On Mercy

A small jumping spider hopped on my hand the other day. He looked at me with wide eyes, tilting his small head curiously. He crawled along the mountain ridges of my knuckles and across the spiral river beds of my fingertips. I watched him still, then pounce on a fly nearby–nearly his same size–and munch on it in victory. I built a wall to shield him from the wind as I carried him to the tree in the yard.

“Oh, but he might bite you!”

“He is too small to bite me.”

“Good thing he landed on you. He wouldn’t be alive if he landed on me.”

But for what? A millennia of evolution, bipedal apex predator smashes the smaller, why? Because she can?
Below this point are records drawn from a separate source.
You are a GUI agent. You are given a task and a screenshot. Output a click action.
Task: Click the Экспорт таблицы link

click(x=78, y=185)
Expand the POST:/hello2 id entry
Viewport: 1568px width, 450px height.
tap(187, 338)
The spider eats the bugs that bite at me, and I punish it for existing? Because it’s body shape, many eyes, or many legs are so foreign to me I must destroy it because I am only comfortable with the familiar?

Daily, I am reminded that there is a whole world around me, below me, above me. Ecosystems and processes that I only understand vaguely but quite literally keep the world balanced. Six inches of topsoil that provide life to those walking above it, and a society of six, eight, and many legged critters that keep it healthy. A mycelium network that aids in arboreal communication and nutrition. What would my world look like without them? Would it even exist? We share a responsibility to care for the collision of our worlds and it seems as if those small creatures are better stewards than I of the gifts Earth gives us and my reciprocal response.

Bless that the Universe shows us the mercy we don’t give the bugs. Bless the bugs for forgiving my ignorance.